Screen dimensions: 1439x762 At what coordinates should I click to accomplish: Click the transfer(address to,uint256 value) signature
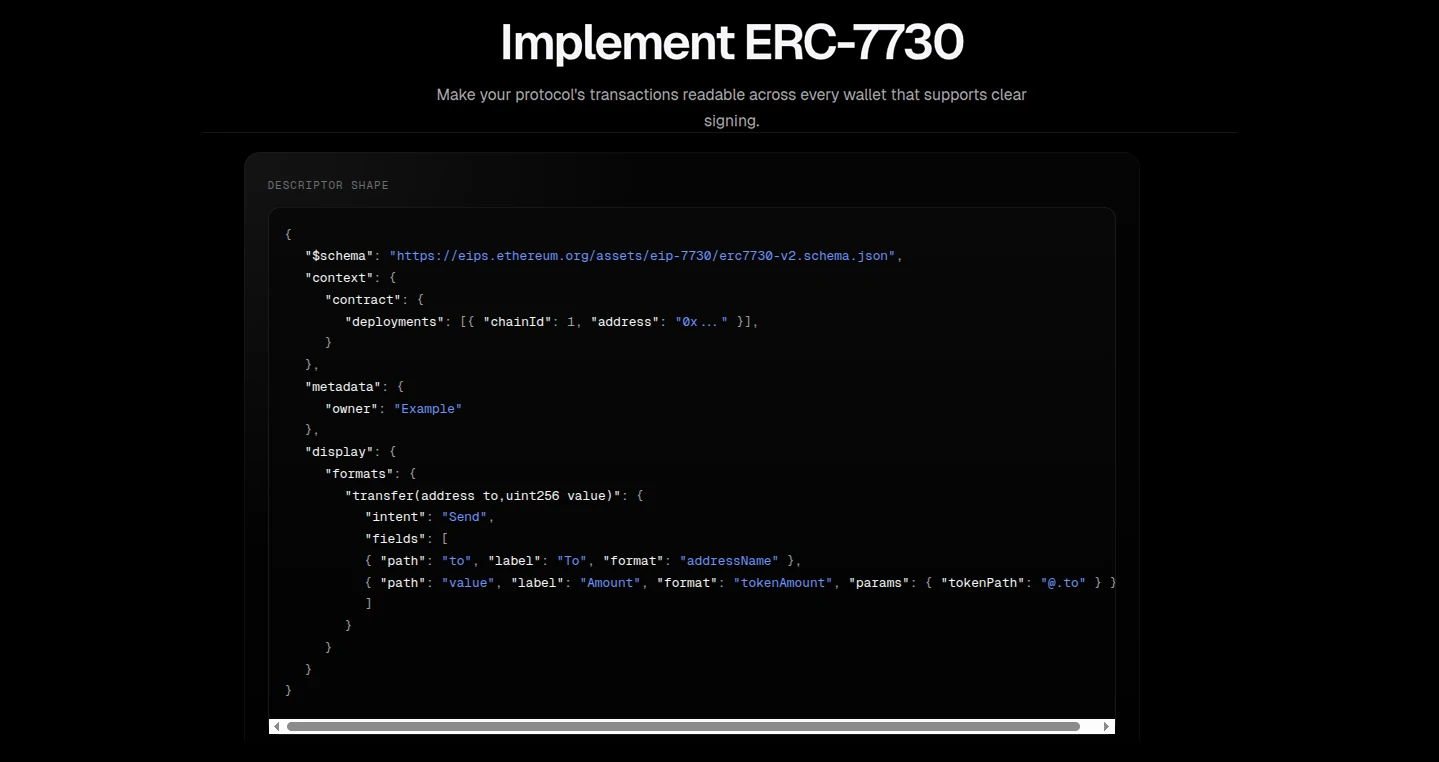click(482, 495)
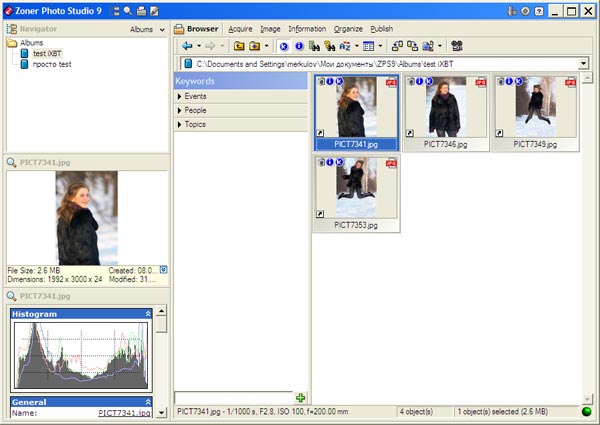Click the A-Z sort icon
The image size is (600, 425).
345,46
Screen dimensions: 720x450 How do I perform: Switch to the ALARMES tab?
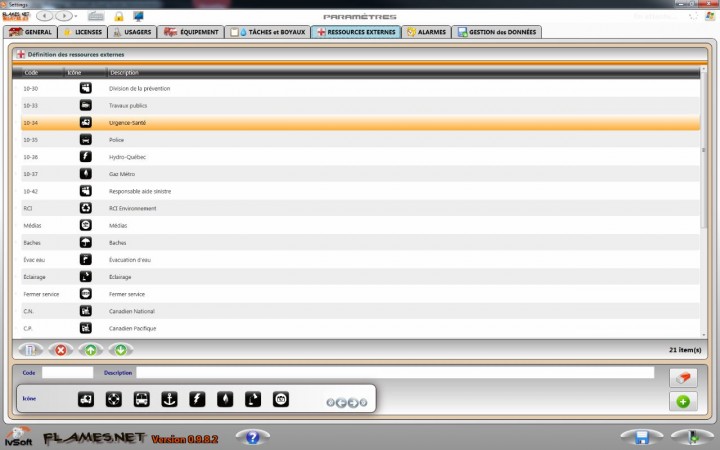[428, 32]
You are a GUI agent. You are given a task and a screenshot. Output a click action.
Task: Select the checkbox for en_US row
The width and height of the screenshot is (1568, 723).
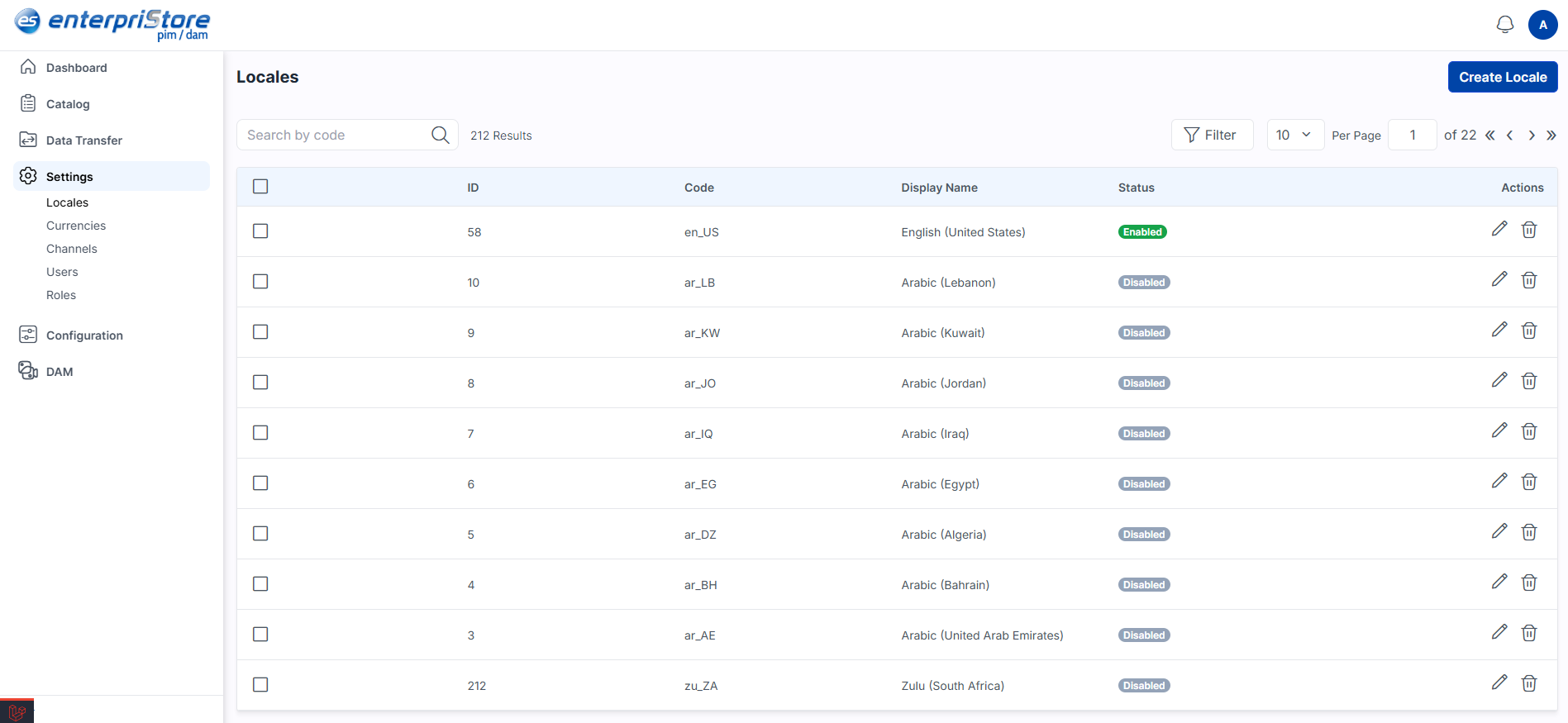point(260,231)
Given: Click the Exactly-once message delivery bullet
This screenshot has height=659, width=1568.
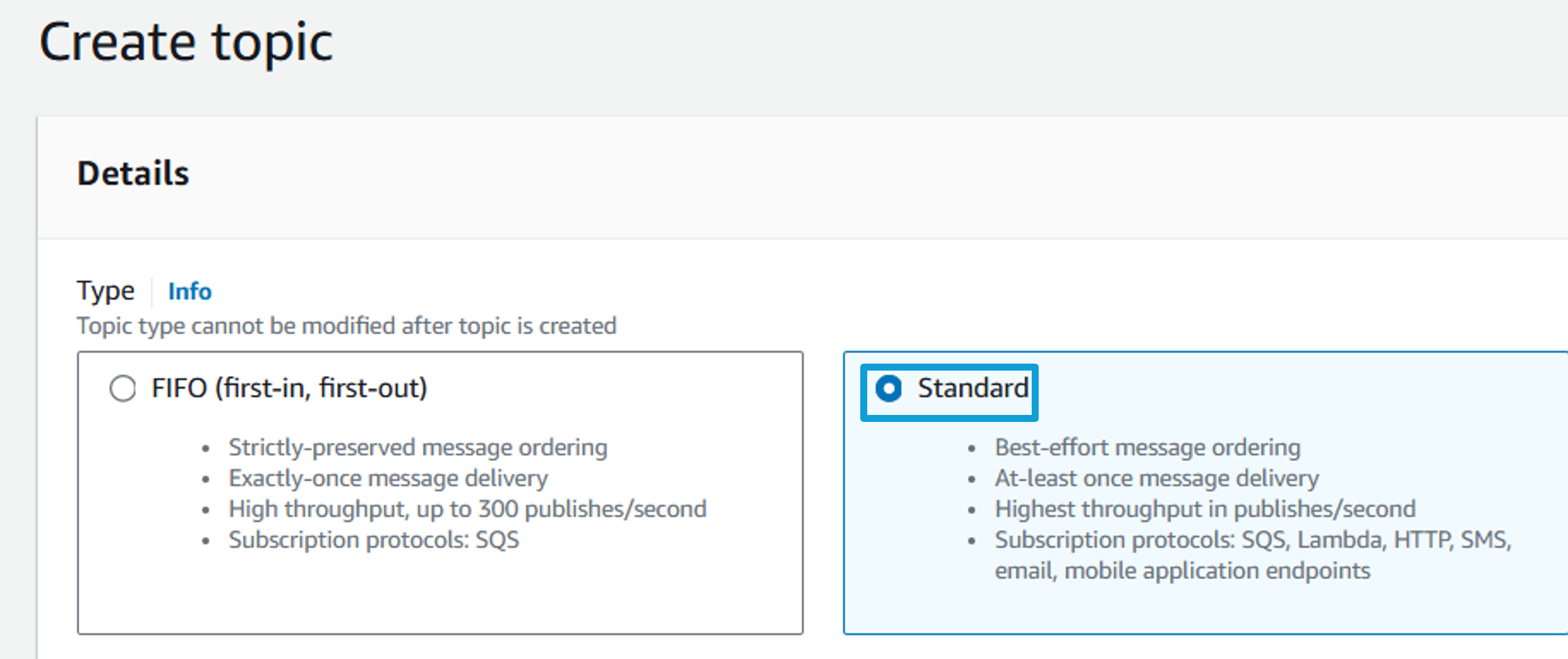Looking at the screenshot, I should pos(388,479).
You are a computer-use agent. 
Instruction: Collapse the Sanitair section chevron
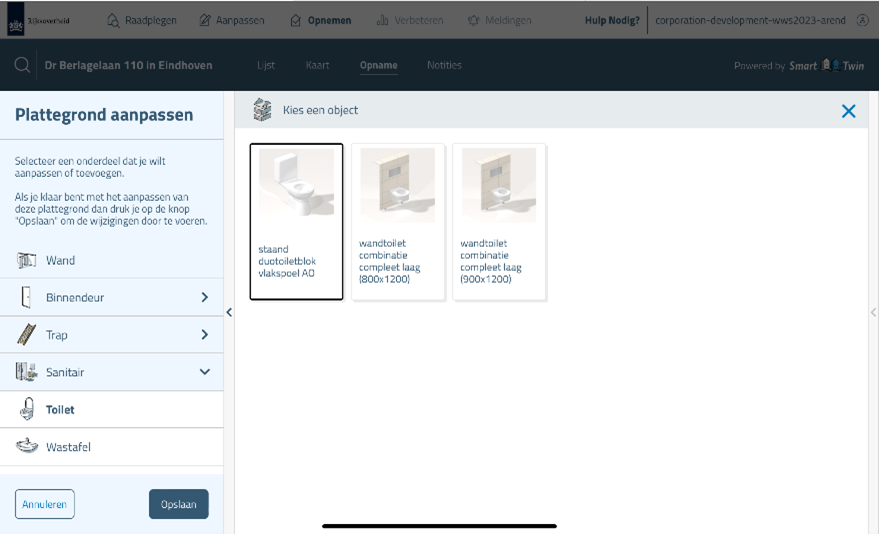pyautogui.click(x=204, y=372)
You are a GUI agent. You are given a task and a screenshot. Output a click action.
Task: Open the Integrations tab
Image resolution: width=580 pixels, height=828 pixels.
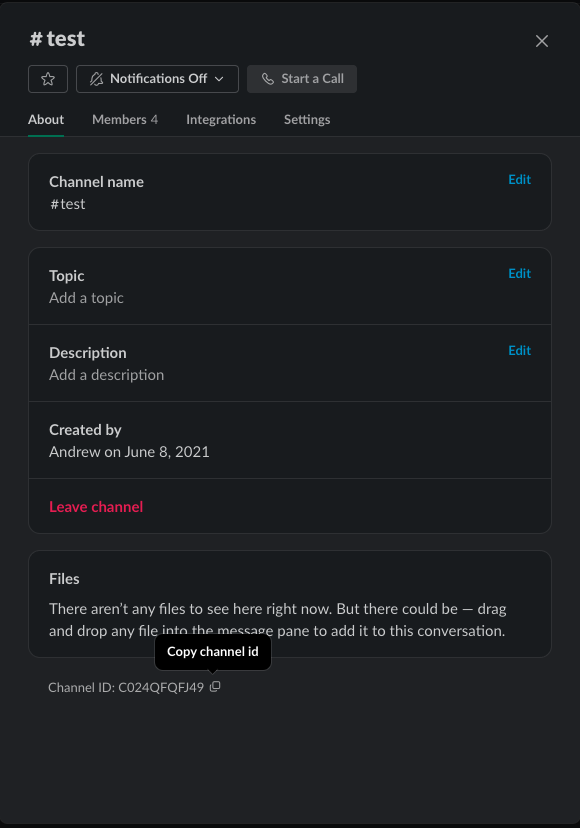pyautogui.click(x=221, y=119)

=====

WHAT YOU HAVE TO DO >> Your copy must hold exactly the lines from the one with "Screen dimensions: 720x450" to the end of the records above, both included, and no pictures.

WRITTEN SOLUTION >>
Screen dimensions: 720x450 How do I perform: Switch to the ALARMES tab?
[428, 32]
You are a GUI agent. You are given a task and a screenshot. Output a click action.
Task: Select the checkbox for en_US row
The width and height of the screenshot is (1568, 723).
point(260,231)
Given: Click the Exactly-once message delivery bullet
This screenshot has height=659, width=1568.
Looking at the screenshot, I should pos(388,479).
You are a computer-use agent. 
Instruction: Collapse the Sanitair section chevron
pyautogui.click(x=204, y=372)
You are a GUI agent. You are given a task and a screenshot. Output a click action.
Task: Open the Integrations tab
Image resolution: width=580 pixels, height=828 pixels.
pyautogui.click(x=221, y=119)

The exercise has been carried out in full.